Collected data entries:
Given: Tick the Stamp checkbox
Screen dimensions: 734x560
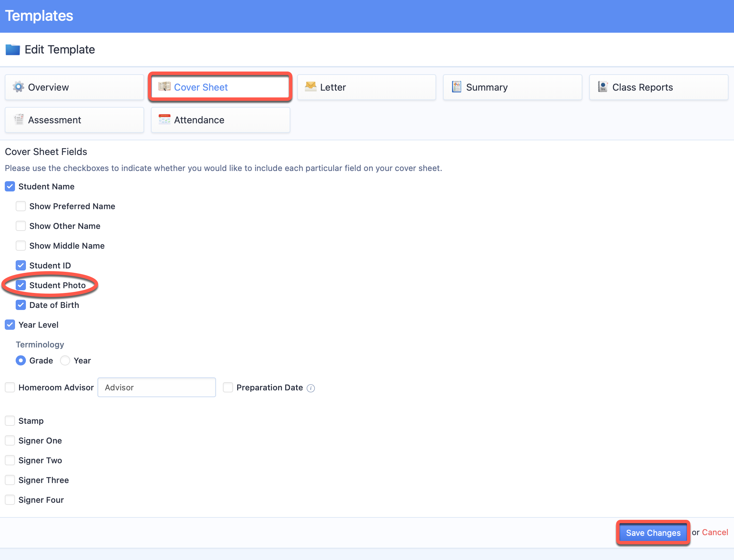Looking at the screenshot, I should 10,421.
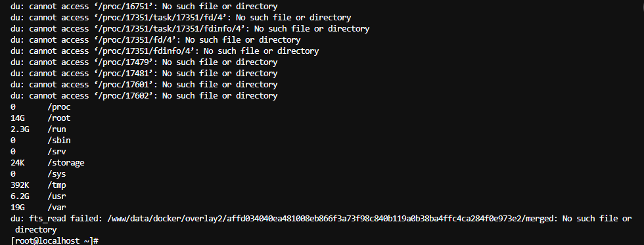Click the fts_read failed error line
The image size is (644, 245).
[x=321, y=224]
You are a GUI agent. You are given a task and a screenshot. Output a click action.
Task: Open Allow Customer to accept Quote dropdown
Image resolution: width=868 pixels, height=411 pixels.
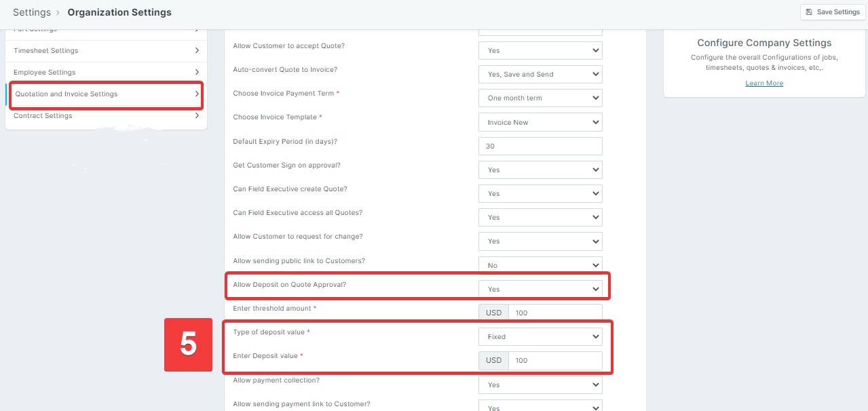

--

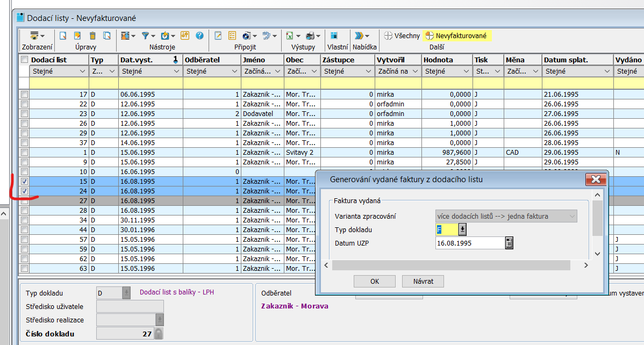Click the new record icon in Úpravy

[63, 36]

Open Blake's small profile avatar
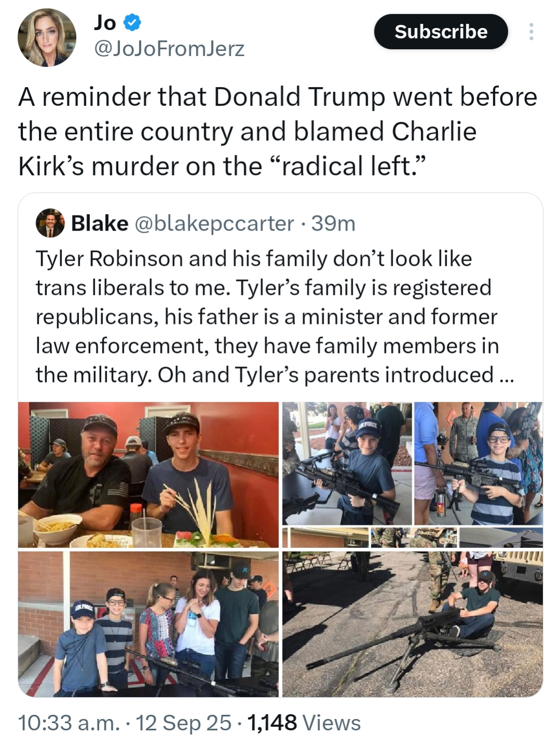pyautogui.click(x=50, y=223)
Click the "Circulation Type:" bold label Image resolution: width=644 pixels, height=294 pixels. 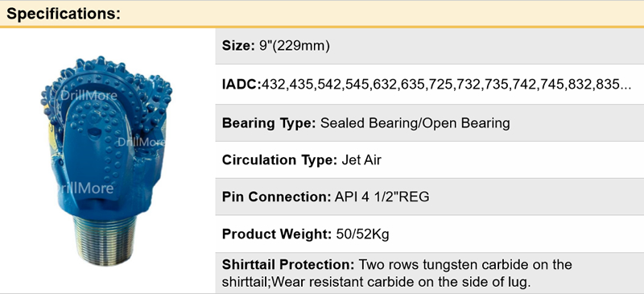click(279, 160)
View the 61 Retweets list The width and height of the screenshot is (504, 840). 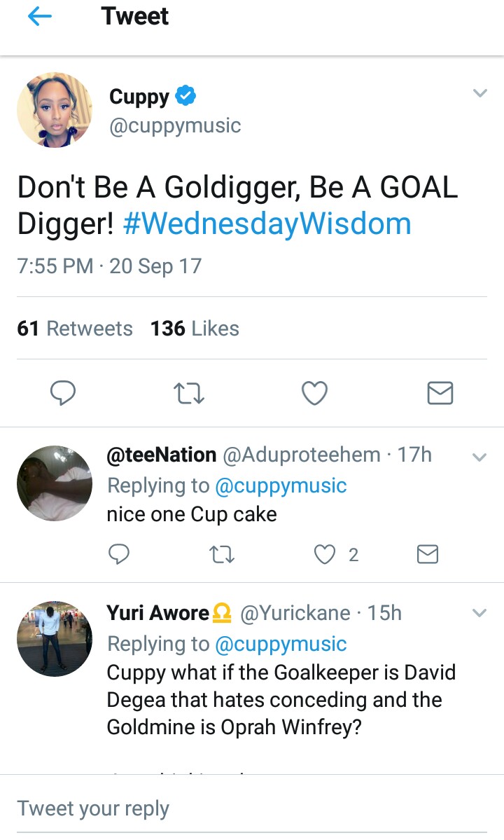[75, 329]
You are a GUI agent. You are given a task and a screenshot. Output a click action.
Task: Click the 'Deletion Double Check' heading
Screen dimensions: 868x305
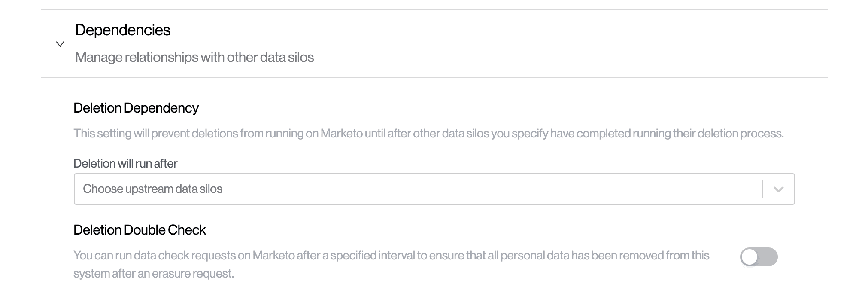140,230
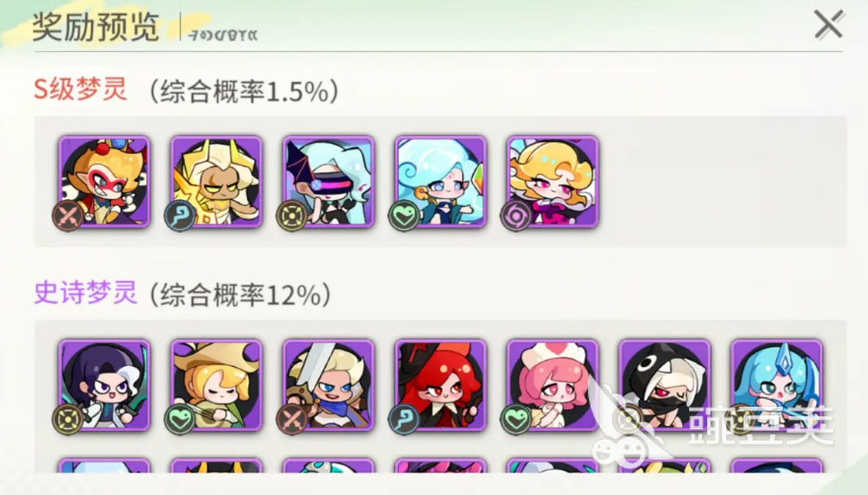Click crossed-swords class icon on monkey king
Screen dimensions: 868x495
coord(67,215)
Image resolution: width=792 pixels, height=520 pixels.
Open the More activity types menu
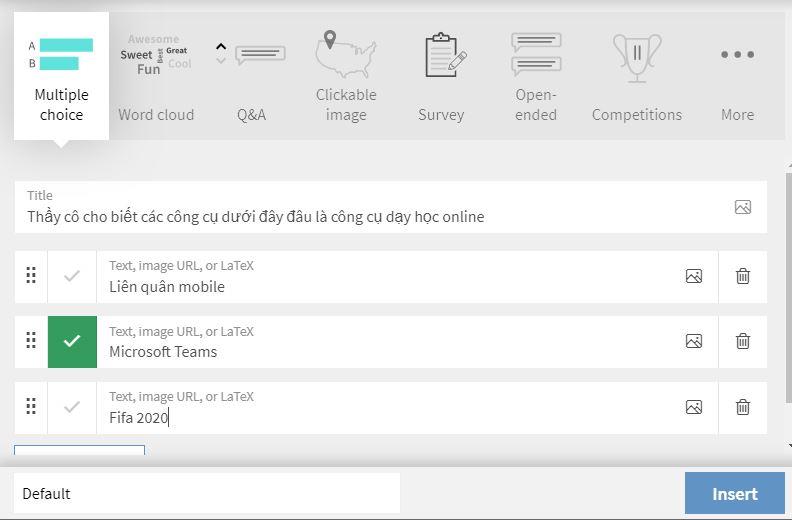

* * *

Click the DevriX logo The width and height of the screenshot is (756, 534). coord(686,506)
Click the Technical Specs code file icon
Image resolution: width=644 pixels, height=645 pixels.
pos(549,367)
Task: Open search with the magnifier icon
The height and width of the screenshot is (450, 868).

» Task instructions:
Given the entries above, transcribe exactly the lines from the one holding "Given: Tick the Stamp checkbox" through the one holding "Image resolution: width=868"; pictures do not belong in the transcription.

» Response:
Given: Tick the Stamp checkbox
Screen dimensions: 734x560
Looking at the screenshot, I should 10,421.
Click the fts_read failed error line
The image size is (644, 245).
[x=321, y=224]
You are a GUI agent. You are given a task and a screenshot. Output a click action.
Task: Open Allow Customer to accept Quote dropdown
Image resolution: width=868 pixels, height=411 pixels.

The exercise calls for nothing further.